■ The exercise
Could you continue the post below about Bishop Thomas Gumbleton's resignation, picking up right after its last sentence?

■ Source passage
========

Posted on 01/26/2006 11:57:42 AM PST by marshmallow
Well, it happened 37 years late, but the Holy See finally appears to have pulled the plug on Bishop Thomas Gumbleton. This from an open letter released yesterday:
On Thursday of this past week, Pope Benedict XVI accepted my resignation from the office of auxiliary bishop to Cardinal Maida. In the revised Code of Canon Law, promulgated in 1983, there is a canon directing every bishop to request permission of the Pope to resign from the Episcopal office at the age of 75. For a variety of reasons when I turned 75 last year, I wrote a letter requesting that I not resign at that time.
During the past year I have carried on correspondence with Cardinal Giovanni Re, the head of the Congregation for Bishops, regarding this request. However, some time ago he indicated that my request to defer my resignation was not acceptable. Finally, I decided to end the discussion. On January 21, 2006, I wrote to Pope Benedict asking him to accept my resignation from my office as auxiliary bishop to Cardinal Maida.

========

■ Stored data
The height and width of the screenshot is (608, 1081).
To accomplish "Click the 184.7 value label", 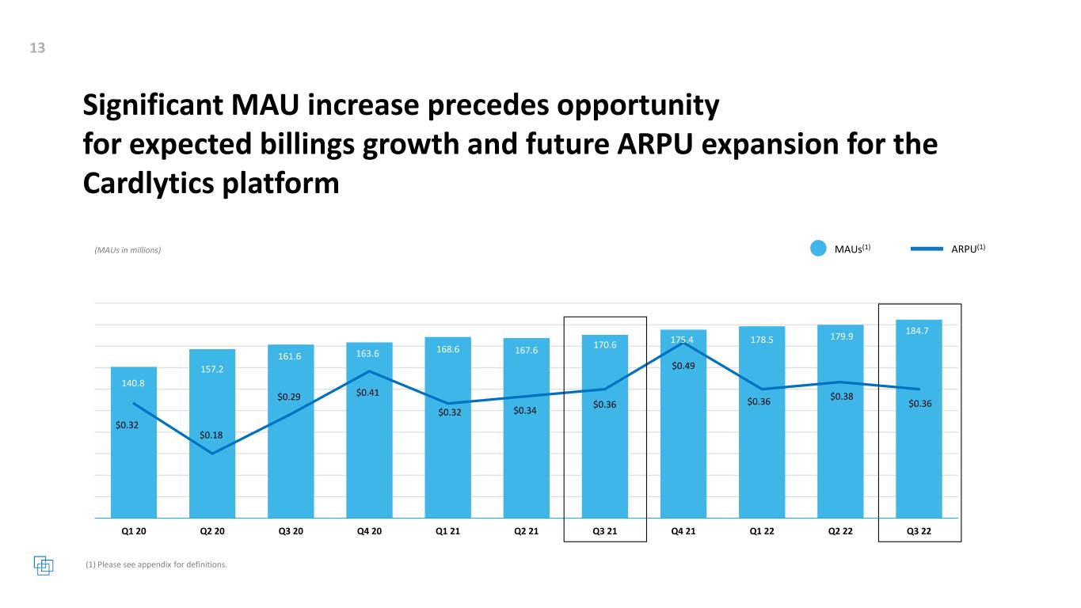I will [x=919, y=329].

========

■ Response to the task
To pinch a line from Tom Stoppard's Travesties, Gumbleton was a man "who wished his total indifference to public notice to be universally recognised." His humility was spectacularly well-photographed, and journalists managed to make his private austerities as famous as his heterodox opinions. A minor league Archbishop Tutu, Gumbleton somewhat too obviously relished celebrity and celebrities, and was frequently pictured at Leftist rallies squeezed shoulder to shoulder with Martin Sheen and Eleanor Smeal and the other stars that get to hold the banner at the front of the march. The graf below from a decade-old radical newsblatt, concerning a Justice for Mumia Abu-Jamal demonstration, is typical:
A broad range of organizations and prominent individuals endorsed the demonstration, including former New Mexico governor Toney Anaya, actor Ed Asner, writer Alice Walker, Bishop Thomas Gumbleton, Jesse Jackson, and movie producer Oliver Stone.
Celebrated as a peace activist, Gumbleton has always been a strangely un-peaceful man himself. The homilies he posts at the NCR -- as a comparison with Mother Teresa's writings will show -- convey less love of the poor than bitterness at their oppressors: militarists, capitalists, ecclesiastics, etc. It's all about class warfare, in his view, and we shouldn't be surprised that his campaign for "peace" takes on that baleful truculence familiar from Marxist rhetoric. In latter years, Gumbleton added gay liberation to his roster of causes, and his recent announcement that, as a lad, he'd been sexually groped by a priest assured that he'd go out in a blaze of publicity.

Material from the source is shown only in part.